Planatome Technology, the company that founded a patented, nano-polishing technology used in microchip manufacturing and applied it to medical devices to create a patient-focused surgical blade, recently released study results in the Open Access Journal of Surgery (OAJS).

The study was designed to determine if highly polished surgical scalpel blades would result in reduced tissue damage, subsequent inflammation and scarring, compared to clinical standard scalpel blades.

Planatome conducted the research with Duroc pigs to compare scarring resulting from polished standard commercial surgical blades at three levels of enhanced surface finish to commercially available blades. Differences in scar formation (area and width) were compared among the groups at various time points (day 5, day 30 and day 60). 

Blades were polished using a variant of chemical mechanical planarization, (CMP), which is a well-established process widely employed in the manufacturing of semiconductors that are used for memory storage and data processing. 

“Practicing surgeons and lay people alike believe that blade sharpness and the ease of tissue incision is associated with healing. To a significant extent, these are decoupled, what we call ‘contraindicators’”, says Planatome Technology chief technology officer, Clifford L. Spiro, who is a seasoned research and development leader, who in 2003, was appointed as vice president of R&D for the Cabot Microelectronics company that provides the chemical mechanical planarization polishing technology. He was always so curious, and wondered ‘Where else can we apply this technology to add enormous value?”

Clifford L. Spiro, CTO, Planatome Technology

In 2004, Spiro teamed up with plastic surgeon Raphael C. Lee, MD, ScD, DSc (Hon), who has devoted his life to wound healing. Together the two continued to build on the collective of findings and began the initial process that led to their current study with fellow research experts. When they first met, Lee, who was head of reconstructive surgery at University of Chicago, felt dissatisfied with the declining quality and consistency of the current scalpel offering. This is something that has continued to plague working surgeons, says Spiro. He explains that some surgeons believed that you needed to trigger the wound healing system with trauma, and the more trauma, the more healing.

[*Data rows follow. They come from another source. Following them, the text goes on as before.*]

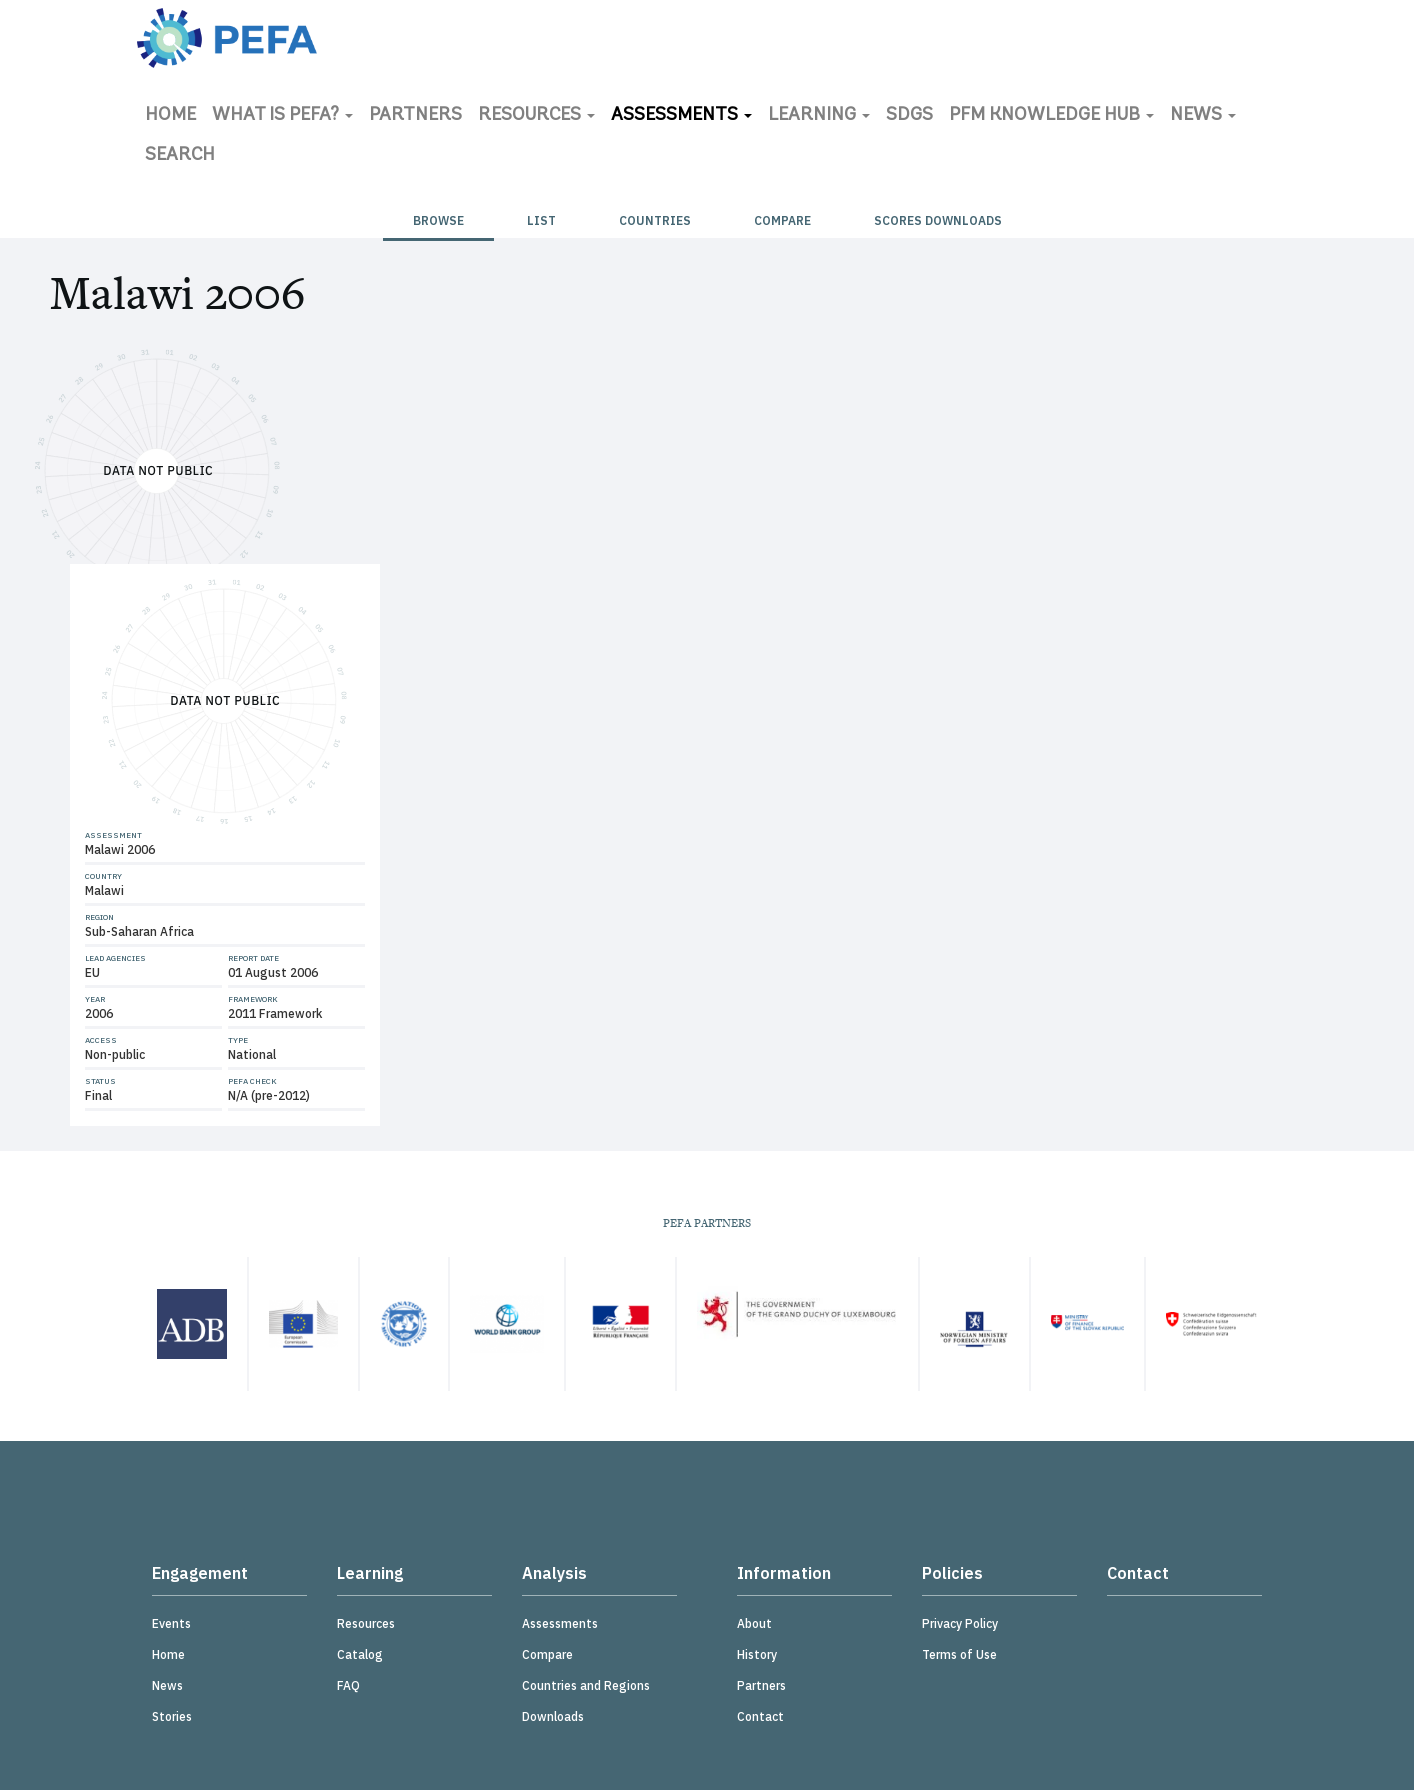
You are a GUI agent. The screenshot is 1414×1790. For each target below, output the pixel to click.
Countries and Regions (586, 1685)
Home (170, 115)
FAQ (348, 1685)
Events (171, 1623)
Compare (782, 220)
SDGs (909, 115)
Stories (172, 1716)
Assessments (681, 115)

On the other hand, as a plastic surgeon, Lee wanted to do as little harm as possible. “Would a much-lower-trauma incision still trigger wound healing? We know know that is indeed the case,” Spiro notes.

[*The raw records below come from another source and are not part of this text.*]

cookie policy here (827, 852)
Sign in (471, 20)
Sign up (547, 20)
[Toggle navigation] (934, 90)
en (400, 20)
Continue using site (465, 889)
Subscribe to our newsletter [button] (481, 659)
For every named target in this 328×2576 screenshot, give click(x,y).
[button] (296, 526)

Raphael C. Lee, MD, ScD, DSc

He shares this analogy: “Consider making a cut in a sapling with either a saw or a knife. A saw will cut a sapling with ease, but  it is likely to do a lot of damage.  A knife will make a nice clean slice with only a small scar,  but it may not take the tree down very easily. Looking at the commonly-used scalpel blades of today under a microscope, we see that they are really sawing the tissues,  whereas Planatome is a true perfect knife-edge that makes a clean incision which is smaller and heals faster with less scarring.” 

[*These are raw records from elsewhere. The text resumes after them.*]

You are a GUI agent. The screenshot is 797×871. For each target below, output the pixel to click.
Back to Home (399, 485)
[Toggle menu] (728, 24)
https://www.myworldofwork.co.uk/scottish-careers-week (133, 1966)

The study results showed the following:

  • At every postoperative time point, the polished blades demonstrated significantly smaller scar area (p < 0.05) than the corresponding control group ( Bard-Parker #15 blades).
  • Redness in wounds was minimal by day 30. Some scarring occurred adjacent to incisions due to suture placement, but most likely did not have a significant effect on histological measurements since biopsies were taken between suture segments. Moreover, it appears that the redness of the incisions created by the polished blades decreased faster than the others, which indicates that this type of blade may result in reduced tissue damage and inflammation.
  • Polished blades had significantly smaller scar width and width variance than tested commercial blades at day 60 (p < 0.05). The explanation for this effect is related to the reduced tissue trauma caused by scalpel blades produced by the fine-finishing process. 
  • Polished blades also demonstrated less scar formation than all the commercial blades at day 5 and day 30. All the results suggest that polished blades may benefit wound healing by generating less tissue damage and reducing inflammatory response. 
These scar comparisons, between the nano-perfected Planatome scalpel blade and a standard scalpel blade, illustrate the collagen deposition and reorganization from each incision. Planatome blade incisions show a more uniform collagen deposition and produce a better scar due to faster collagen reorganization from a reduction in tissue disruption.

Overall, the data supports the hypothesis that surgical incisions from extremely finished blades result in considerable reduction in scarring, subsequent inflammation and scarring compared to clinical standard scalpel blades. The highly polished blades appeared to benefit wound healing by reducing tissue damage and the inflammatory response. 

But, if  surgeons are going to make a decision to adopt Planatome solely on its feel, Spiro adds, they will often get this wrong. While they may love the consistency and precision of Planatome,  he says, they may also somehow believe there will be dramatically less force required to make the cut. Spiro predicts that this may cause them to revert to the cheap option that, in the end, may increase trauma, pain and medication;  could slow down the healing process; lead to scarring; and perhaps an expensive secondary scar-revision surgery.